MapR Data Platform offers significant advantages over any other tool on the big data space. MapR Database is one of the core components of the platform, and it offers state-of-the-art capabilities that blow away most of the NoSQL databases out there.

An important add-on to MapR Database is the ability to use, for writing and querying, Apache Spark through the Connector for Apache Spark. Using this connector comes in very handy, since it can read and write from Spark to MapR Database, using the different Spark APIs, such as RDDs, DataFrames, and Streams.

Using the connector, we can issue queries like the following one:

val df: DataFrame = sparkSession.loadFromMapRDB("/tmp/user_profiles", someSchema)

The resulting type is a DataFrame that we can use as any other DataFrame from any other source, as we normally do in Spark.

But when using the provided connector for Apache Spark, and if we filter our dataset out, problems may start to emerge as any filter that is being applied to a field that is part of an index will not be used by the connector to optimize the reading from MapR Database. For instance, let's look at the following query:

val df = sparkSession.loadFromMapRDB("/tmp/user_profiles")

val filteredDF = df.filter("first_name = 'Bill'")

The filter is being pushed down, so MapR Database does the filtering and only sends back the data that complies with the filter, reducing the amount of data transferred between MapR Database and Spark. However, if the field first_name is part of an index, the index is ignored and the table is fully scanned, trying to find the rows that comply with the filter resulting in a non-optimized query.

By having an index on a field, we expect to use it so queries on that field are optimized, ultimately speeding up the computation. The provided connector for Apache Spark is simply not using the index capabilities of MapR Database to optimize the reading from MapR Database.

Necessity

Our team, MapR Professional Services, knows that filtering using MapR Database secondary indexes makes a huge difference in performance. Since many of our customers actually try to take advantages of this feature (secondary indexes), we have taken different approaches in order to force the use of the indexes when using Spark.

In another blog post, "How to Use Secondary Indexes in Spark with OJAI," a fellow coworker explains some ways to overcome the issue on hand.

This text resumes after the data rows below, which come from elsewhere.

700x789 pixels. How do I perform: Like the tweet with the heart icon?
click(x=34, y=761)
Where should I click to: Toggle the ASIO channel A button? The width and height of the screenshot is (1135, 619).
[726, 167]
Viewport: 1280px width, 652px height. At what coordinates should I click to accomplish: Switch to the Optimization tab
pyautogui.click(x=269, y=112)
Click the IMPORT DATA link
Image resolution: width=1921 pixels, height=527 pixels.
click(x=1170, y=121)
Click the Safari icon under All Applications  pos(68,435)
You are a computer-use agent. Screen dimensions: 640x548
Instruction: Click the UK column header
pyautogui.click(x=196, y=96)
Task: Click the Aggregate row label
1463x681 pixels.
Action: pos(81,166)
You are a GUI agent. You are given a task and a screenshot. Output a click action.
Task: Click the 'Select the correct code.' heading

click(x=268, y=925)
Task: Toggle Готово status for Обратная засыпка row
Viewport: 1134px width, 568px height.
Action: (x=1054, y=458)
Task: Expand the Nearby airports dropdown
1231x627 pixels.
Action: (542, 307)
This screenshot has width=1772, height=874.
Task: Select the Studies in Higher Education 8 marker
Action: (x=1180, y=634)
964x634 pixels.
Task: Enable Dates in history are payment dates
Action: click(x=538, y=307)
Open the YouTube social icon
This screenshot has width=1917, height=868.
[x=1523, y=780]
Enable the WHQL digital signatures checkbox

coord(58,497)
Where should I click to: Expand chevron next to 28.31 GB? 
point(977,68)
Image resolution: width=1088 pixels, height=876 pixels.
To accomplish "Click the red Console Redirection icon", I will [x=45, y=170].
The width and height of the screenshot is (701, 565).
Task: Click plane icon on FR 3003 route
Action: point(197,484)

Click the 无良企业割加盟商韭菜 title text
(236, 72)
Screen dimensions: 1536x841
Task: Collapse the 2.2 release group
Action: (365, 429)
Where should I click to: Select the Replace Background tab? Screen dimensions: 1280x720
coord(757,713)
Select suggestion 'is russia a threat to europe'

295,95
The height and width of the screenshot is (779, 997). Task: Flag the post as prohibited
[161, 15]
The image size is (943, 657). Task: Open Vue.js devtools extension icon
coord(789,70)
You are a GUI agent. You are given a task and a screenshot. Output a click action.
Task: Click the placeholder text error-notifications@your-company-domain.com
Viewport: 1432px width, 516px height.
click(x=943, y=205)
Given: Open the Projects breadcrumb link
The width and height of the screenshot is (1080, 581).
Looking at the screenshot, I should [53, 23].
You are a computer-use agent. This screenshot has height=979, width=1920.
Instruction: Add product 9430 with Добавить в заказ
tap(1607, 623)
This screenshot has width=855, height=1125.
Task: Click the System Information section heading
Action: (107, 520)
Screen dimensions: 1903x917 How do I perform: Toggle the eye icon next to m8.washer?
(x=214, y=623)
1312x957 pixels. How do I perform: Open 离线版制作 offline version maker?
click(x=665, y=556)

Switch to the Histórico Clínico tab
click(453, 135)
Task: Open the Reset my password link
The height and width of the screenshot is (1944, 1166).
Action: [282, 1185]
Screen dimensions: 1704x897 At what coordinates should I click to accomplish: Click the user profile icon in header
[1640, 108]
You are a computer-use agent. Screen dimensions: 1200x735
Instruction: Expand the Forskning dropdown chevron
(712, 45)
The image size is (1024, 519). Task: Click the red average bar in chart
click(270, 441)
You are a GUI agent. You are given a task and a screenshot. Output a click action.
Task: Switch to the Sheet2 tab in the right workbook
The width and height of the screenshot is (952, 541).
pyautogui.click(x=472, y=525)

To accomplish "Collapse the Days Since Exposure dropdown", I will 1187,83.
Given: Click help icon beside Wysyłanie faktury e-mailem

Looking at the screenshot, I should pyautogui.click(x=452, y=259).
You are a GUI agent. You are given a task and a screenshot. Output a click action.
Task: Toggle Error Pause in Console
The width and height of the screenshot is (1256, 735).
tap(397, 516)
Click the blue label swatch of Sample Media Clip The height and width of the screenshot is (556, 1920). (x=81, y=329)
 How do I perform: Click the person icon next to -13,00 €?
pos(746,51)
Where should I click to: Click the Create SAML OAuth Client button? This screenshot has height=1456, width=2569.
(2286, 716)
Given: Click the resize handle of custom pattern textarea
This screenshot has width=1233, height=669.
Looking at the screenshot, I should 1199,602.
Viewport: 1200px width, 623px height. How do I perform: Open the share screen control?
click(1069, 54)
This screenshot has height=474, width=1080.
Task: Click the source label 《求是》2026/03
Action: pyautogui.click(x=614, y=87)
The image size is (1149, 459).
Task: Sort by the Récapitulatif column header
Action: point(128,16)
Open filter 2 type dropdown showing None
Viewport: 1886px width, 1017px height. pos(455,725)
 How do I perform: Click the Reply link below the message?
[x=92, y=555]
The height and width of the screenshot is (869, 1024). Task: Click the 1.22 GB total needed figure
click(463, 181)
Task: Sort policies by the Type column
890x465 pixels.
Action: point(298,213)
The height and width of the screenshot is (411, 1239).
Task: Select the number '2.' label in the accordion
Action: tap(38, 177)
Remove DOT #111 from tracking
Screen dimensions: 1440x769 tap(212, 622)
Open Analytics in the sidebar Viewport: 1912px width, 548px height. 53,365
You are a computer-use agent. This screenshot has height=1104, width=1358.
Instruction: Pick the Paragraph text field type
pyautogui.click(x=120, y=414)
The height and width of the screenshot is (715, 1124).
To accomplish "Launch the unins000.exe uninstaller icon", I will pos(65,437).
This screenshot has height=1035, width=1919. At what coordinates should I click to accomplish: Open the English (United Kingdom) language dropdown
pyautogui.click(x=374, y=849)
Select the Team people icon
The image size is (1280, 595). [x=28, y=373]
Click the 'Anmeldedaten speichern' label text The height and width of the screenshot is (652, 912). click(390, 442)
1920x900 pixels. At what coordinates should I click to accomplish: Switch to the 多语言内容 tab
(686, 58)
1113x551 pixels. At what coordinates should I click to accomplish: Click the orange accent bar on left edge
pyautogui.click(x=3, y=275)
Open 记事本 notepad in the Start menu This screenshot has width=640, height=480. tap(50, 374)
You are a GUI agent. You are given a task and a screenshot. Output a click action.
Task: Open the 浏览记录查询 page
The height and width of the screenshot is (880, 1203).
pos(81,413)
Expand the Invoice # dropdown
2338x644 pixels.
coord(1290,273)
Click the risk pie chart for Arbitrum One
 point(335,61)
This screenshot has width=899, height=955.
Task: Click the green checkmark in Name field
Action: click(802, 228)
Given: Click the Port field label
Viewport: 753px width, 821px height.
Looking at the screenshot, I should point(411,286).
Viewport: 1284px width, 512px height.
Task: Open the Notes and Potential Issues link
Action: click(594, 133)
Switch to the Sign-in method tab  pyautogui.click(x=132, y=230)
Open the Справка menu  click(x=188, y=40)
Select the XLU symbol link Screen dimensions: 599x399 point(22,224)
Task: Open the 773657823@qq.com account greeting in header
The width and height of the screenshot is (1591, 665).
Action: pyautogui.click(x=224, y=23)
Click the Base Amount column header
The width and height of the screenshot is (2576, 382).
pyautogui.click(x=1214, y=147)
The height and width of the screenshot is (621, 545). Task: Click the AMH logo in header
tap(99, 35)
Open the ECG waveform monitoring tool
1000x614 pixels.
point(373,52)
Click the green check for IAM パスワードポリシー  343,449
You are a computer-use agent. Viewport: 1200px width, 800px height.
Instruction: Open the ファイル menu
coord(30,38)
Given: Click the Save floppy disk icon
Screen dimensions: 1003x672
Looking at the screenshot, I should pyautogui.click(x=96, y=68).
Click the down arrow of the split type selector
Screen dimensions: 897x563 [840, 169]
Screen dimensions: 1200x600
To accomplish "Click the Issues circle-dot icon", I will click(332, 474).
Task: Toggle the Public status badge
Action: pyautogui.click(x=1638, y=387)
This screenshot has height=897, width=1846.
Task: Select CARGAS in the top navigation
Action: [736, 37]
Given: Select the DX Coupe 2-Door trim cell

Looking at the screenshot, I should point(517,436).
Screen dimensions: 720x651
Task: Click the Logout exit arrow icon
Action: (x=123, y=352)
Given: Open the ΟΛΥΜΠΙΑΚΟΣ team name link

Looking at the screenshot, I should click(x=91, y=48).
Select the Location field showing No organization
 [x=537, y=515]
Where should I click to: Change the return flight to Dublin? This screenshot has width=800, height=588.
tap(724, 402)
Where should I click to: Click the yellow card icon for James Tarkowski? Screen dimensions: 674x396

Even when we take some shortcuts, we have to give up some of the nice constructs the default connector has, such as .loadFromMapRDB(...). Even though this solution is not scalable, we can use some of these ideas, which aim generalizing the concept that can be used for general purpose computation with Spark in a generic approach.

An Independent Connector

In the past, I have extended Apache Spark in so many ways. I have written my own Custom Data Sources and most recently a Custom Streaming Source for Spark Structured Streams.

Once again, I have sailed into the adventure of writing my own Spark data source, but this time for MapR Database, so we can leverage the full advantage of secondary indexes while keeping the same API that the current MapR Database Connector for Apache Spark already has.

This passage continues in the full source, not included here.